One of the more common indirect costs associated with business operations is the use of utilities like electricity, water, or natural gas. In order to reduce the actual monthly expense associated with these utilities, it is important to understand how those resources are used each month. Often, making simple changes like shutting off lights and air conditioning to areas that are not in use, repairing leaky water pipes, or closing off gas mains to areas that do not require heating will decrease the amount of the monthly bills, effectively freeing more of the income stream for other purposes.
For companies that lease office space or other facilities as part of the business operation, reducing indirect costs may involve combining two locations into one or moving a single operation to a smaller and more cost effective building. For example, a company that currently maintains a sales office across town may find that clearing some unused office space at the main plant for the sales team would make it possible to eliminate the lease on that office altogether, while still providing the sales team with a base of operations.
Shipping costs are another example of indirect costs that can be trimmed by exploring different shipping options. Some companies will find that volume discounts can be secured from a single shipper rather than using the services of multiple shippers at standard rates. In some cases, this can cut indirect costs related to shipping by as much as half, all in exchange for concentrating usage with one shipper and agreeing to do so for at least a couple of years.

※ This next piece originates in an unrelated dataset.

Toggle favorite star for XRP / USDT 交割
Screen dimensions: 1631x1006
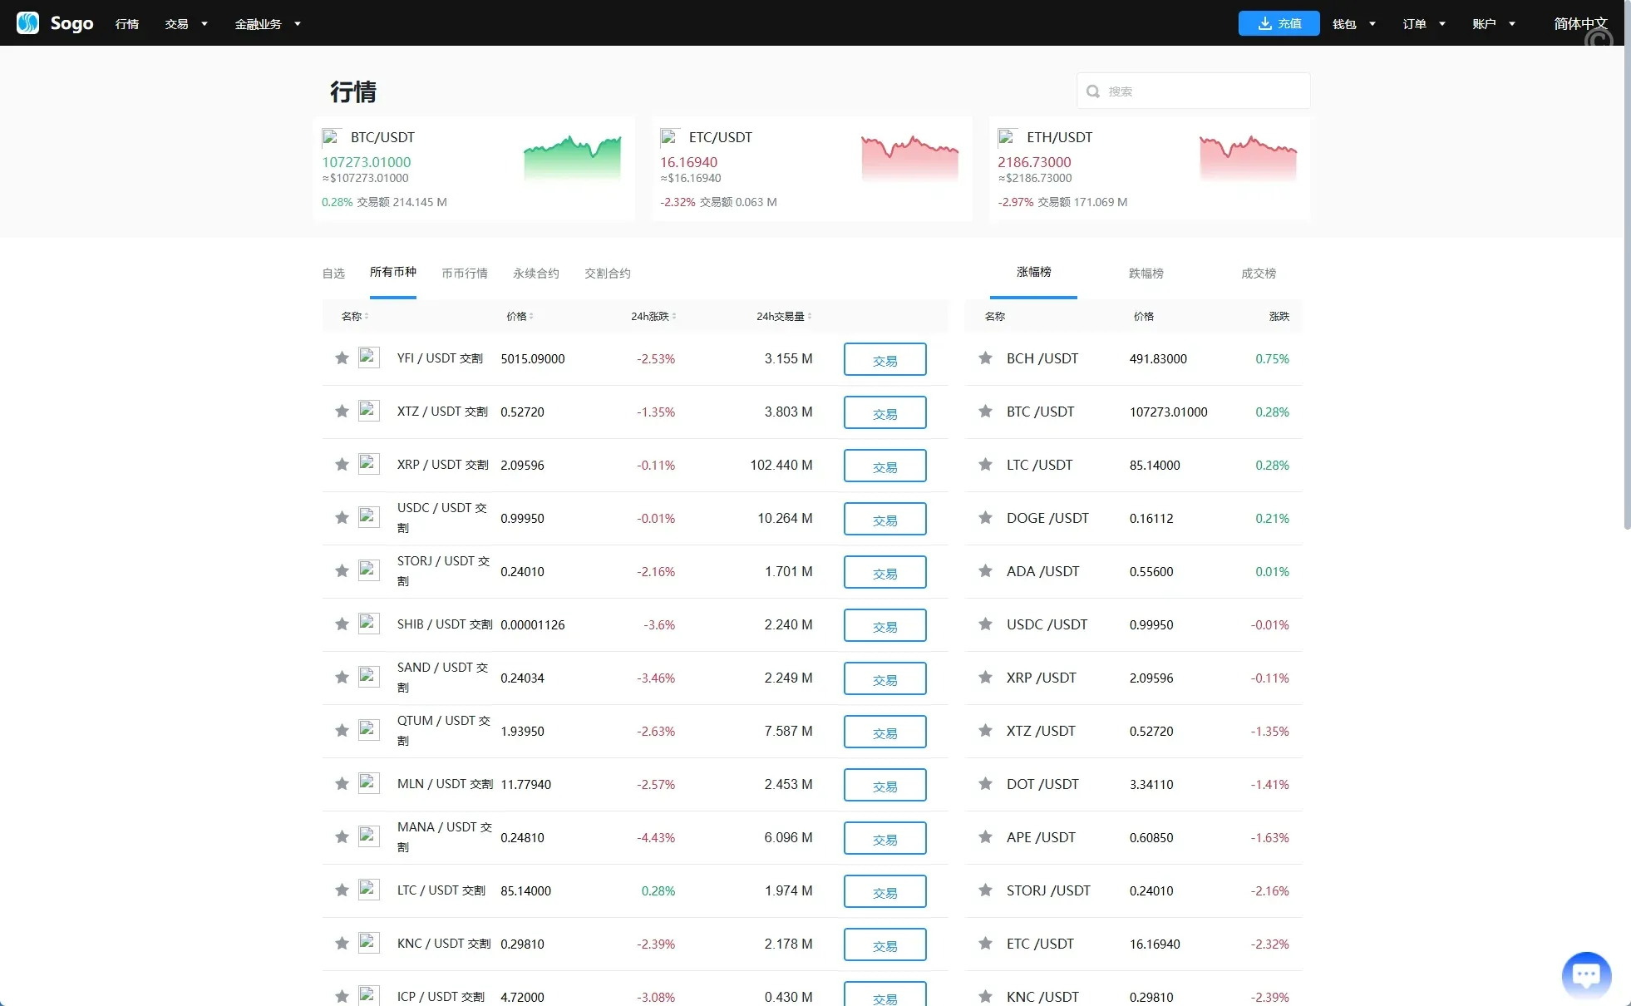tap(342, 465)
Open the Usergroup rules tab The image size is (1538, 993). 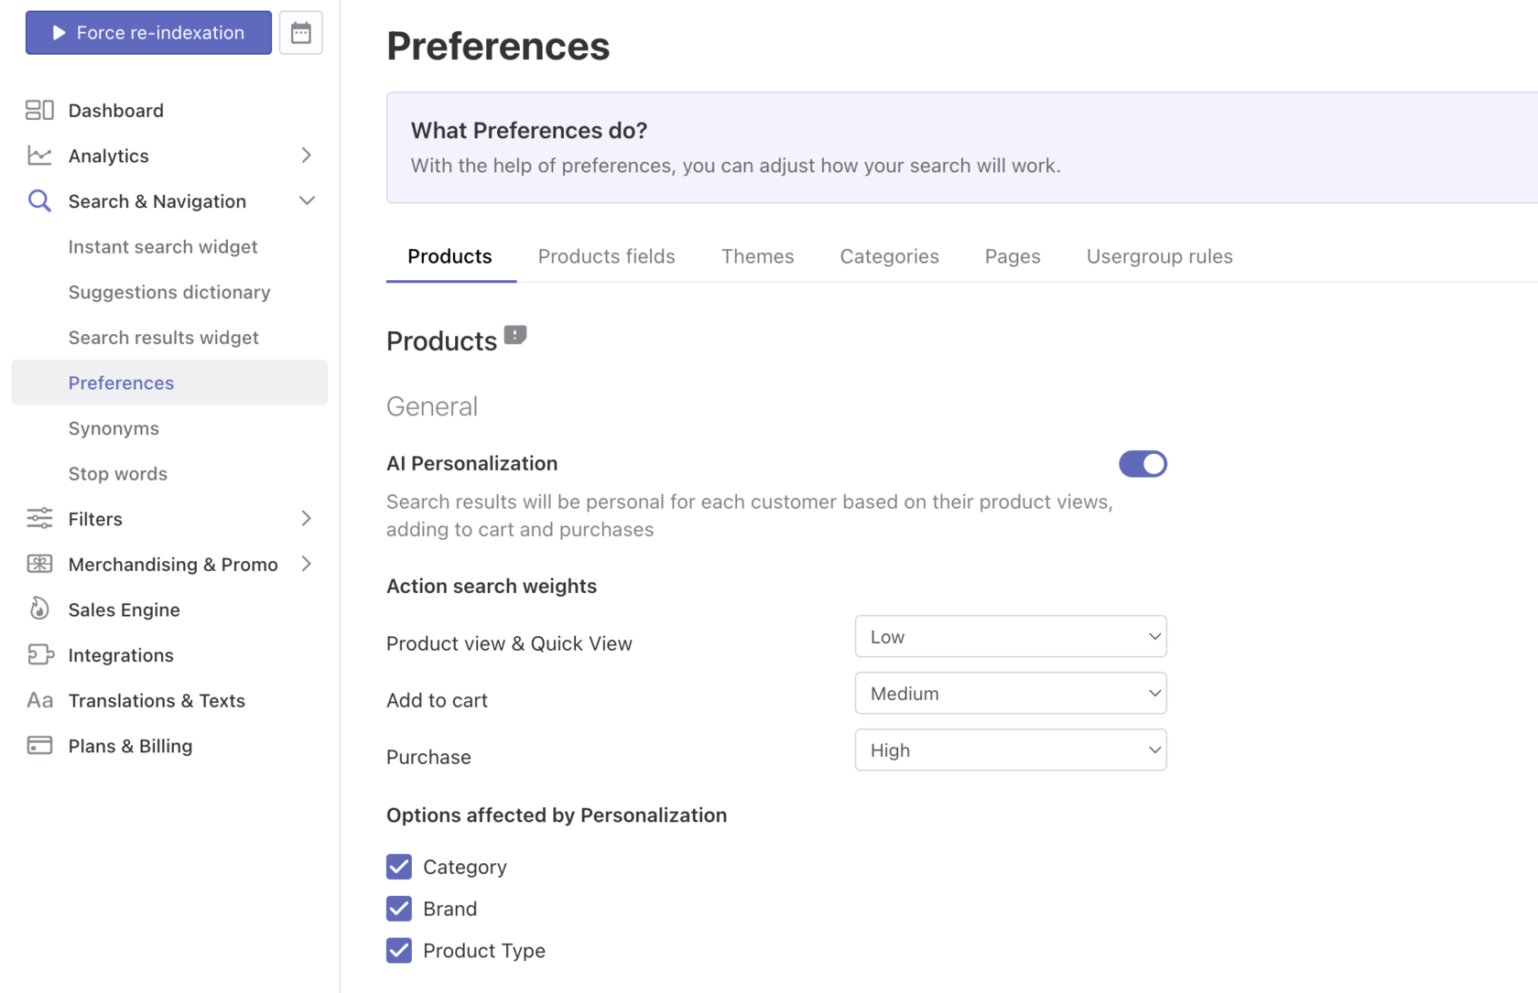(x=1159, y=256)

Don’t overlook the possibility of trimming indirect costs by renting out unused space at the company headquarters. Leasing office space to smaller businesses creates the ability to take areas of the facility that are currently not involved in production or filling some other useful purpose and turn them into sources of revenue generation. That money can be used to offset the indirect costs associated with upkeep and maintenance of the facility, an arrangement that helps everyone involved.